Se meu último encontro com Picasso havia sido de total onda errada, desta vez eu não conseguia desligar o fluxo de visões, que apareciam rápido demais para que eu pudesse comprende-las. A realidade é que eu queria um Ecstacy, droga muito mais apropriada para uma situação destas, onde você quer socializar e transar. Mas não tinha e acabei detonando aquele Picasso há muito guardado, mesmo tendo prometido que multidões e sons repetitivos não combinavam com esse tipo de alucinógeno, diferente do Hoffman que me colocou em contato com toda a essência das Raves de trancoso. Talvez o surrealista tivesse algo pra me dizer, mas as condições eram adversas demais a observação.

Voltei estirado no ônibus tal qual uma peça de carne num caminhão frigorifico. Com a certeza de ter disperdicado uma bela oportunidade de reflexão, e a vontade de salvar a noite num Chil Out. Depois de marchar cabaleante junto dos primeiros atletas dominicais e turistas em Ipanema, consegui voltar ao bairro, em direção a casa do amigo filipeteiro que começou com tudo.

Na banca de jornal, comprei o JB e pude me ver na Revista de Domingo, deformado pela grande angular do fotógrafo xará, mas bem emoldurado pela vista da cidade maravilhosa. Pena que o Luciano não usou a maioria das coisas legais que eu tinha falado pra ele, aquelas minhas teorias de que a Internet é nossa, e não desses bundões das corporações. Mas deixa pra lá, aquilo lá é mais um link, e seja lá quem for que acessar só vai curtir se tiver a mesma afinidade revolucionária.

O Chill Out tava cheio de pessoas estropiadas portando incensos e baseados. O único que parecia realmente disposto era o Dee Jay, no mais aquela incomunibilidade latente e um casal de lésbicas em crise existencial. Depressão Freak Show 2001, tudo que precisava!

Chego em casa por volta de uma hora de domingo para surprender-me que a obra no apartamento em frente está em pleno vapor.

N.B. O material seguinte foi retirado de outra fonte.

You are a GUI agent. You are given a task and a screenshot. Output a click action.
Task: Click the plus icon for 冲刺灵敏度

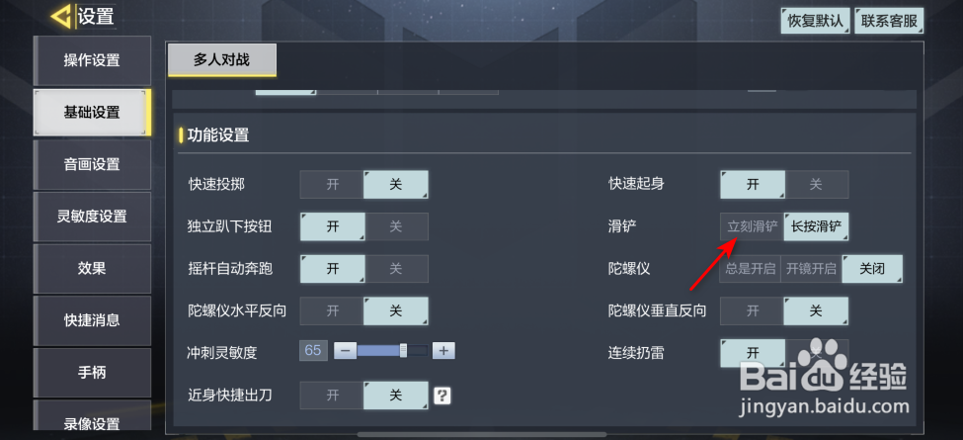(443, 351)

Desde que se mudou há um par de meses, a gorda dona de casa comanda a série de interruptas e misteriosas obras, horas a fio de segunda a domingo. E que barulho os cretinos fazem, pra combater só com dub muito, muito altoBatizei a coroa ganhou o apelido de "Capitã do Mato" e a misetriosa e interminável obra de "canal do Panamá".

Passei o resto do dia enfraquecido, estirado na cama ouvindo som e tendo sonhos bizarros. Tinha essa mina que era alguém bem familiar, só lembro que era loira e tinha corpo dourado, parecia uma espécie de celebridade, mas na real soava como alguém que eu tivesse pra conhecer. Eu vencia um obstáculo e ela aparecia, dava um beijo e sumia, dando espaço a novos obstáculos, cada um mais bizarro que o outro num Loop que eu não conseguia combater, mesmo sonhando acordado.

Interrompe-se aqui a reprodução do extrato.